Correlate reliable checks with regular checks: This option I have still seen used and can be of great help. It basically only applies to RHEL or CentOS operating systems running either PHP or Apache. Let’s use RHEL running Apache, for example. System Administrators like to run Apache on RHEL because when you update RHEL, it automatically updates Apache, which is nice. The challenge is, RHEL does not update the Apache banner when it updates Apache, so if you’re not using credentials and we can’t get a ‘Reliable’ check on your OS, we have no choice but to use the ‘Regular’ banner grab and depending on how many years old it is, it may mean thousands of false positives. This could still happen even with Credentials if this option is unchecked, so always make sure this option is checked so it will correlate the reliable credentialed OS grab with the regular banner grab to remove any vulns detected from the banner information.
Skip checks performed by the Insight Agent: We discussed this above and it's pretty self-explanatory. If we detect that the asset has an agent, we only run the few checks that the agent cannot do which will both greatly speed up the scan and also increase the accuracy of the scan by not trying to correlate scan results with agent results.
Last, in the ‘Selected Checks’ you can see all of the vulnerability categories which can be used for other parts of the tool, or search for checks using the ‘By individual check’ drop-down. None of these options should ever be touched.
Of the remaining sections:
- File Searching is a thing, and I don’t recommend using it.

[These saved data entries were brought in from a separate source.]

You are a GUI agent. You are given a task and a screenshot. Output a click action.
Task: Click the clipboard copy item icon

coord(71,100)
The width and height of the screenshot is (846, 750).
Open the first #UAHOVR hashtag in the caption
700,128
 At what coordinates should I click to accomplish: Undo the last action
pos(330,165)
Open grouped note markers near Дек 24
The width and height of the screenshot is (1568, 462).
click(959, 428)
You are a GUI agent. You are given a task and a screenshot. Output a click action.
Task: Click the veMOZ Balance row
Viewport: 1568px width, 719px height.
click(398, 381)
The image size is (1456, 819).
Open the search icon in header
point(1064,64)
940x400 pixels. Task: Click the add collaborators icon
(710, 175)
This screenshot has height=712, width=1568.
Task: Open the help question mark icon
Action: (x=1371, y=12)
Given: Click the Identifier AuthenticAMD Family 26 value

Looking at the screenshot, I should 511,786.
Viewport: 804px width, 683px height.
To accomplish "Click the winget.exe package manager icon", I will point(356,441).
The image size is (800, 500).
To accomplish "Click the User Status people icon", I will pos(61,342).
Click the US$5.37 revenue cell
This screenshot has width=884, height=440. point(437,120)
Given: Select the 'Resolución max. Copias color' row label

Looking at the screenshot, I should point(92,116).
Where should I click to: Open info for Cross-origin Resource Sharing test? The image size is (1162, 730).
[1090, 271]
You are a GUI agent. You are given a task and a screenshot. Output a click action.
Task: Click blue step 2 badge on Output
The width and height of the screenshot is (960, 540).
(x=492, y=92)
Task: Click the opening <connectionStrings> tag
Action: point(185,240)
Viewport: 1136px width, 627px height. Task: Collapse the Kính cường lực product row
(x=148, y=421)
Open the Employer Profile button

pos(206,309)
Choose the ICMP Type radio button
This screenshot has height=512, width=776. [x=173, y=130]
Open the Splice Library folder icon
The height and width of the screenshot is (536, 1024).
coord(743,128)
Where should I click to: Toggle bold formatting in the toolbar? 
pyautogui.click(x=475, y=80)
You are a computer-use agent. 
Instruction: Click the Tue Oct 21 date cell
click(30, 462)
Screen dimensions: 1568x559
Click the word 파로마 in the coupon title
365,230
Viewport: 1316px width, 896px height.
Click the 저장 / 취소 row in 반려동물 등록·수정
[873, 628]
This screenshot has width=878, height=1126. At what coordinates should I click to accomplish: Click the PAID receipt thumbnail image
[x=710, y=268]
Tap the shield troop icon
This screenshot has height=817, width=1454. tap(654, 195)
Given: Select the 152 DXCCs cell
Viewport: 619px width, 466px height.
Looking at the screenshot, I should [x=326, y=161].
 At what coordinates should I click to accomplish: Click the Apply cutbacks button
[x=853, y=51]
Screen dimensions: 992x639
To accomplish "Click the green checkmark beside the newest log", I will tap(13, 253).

- Spam relaying is essentially obsolete with Web Spider.
- Database servers can be used if you plan to do policy scanning config checks against non-windows databases so you can add the database names.
- Mail Servers, CVS servers and DHCP servers just leave default.
- Telnet Servers is used if you get Telnet false positives so you can add custom Telnet failed login responses to the regex if you run into those default account challenges.
Now you should have a great starting Scan Template for your InsightVM scanning deployment. Just hit save and now it will be the first result when creating a site to start bringing data into your database!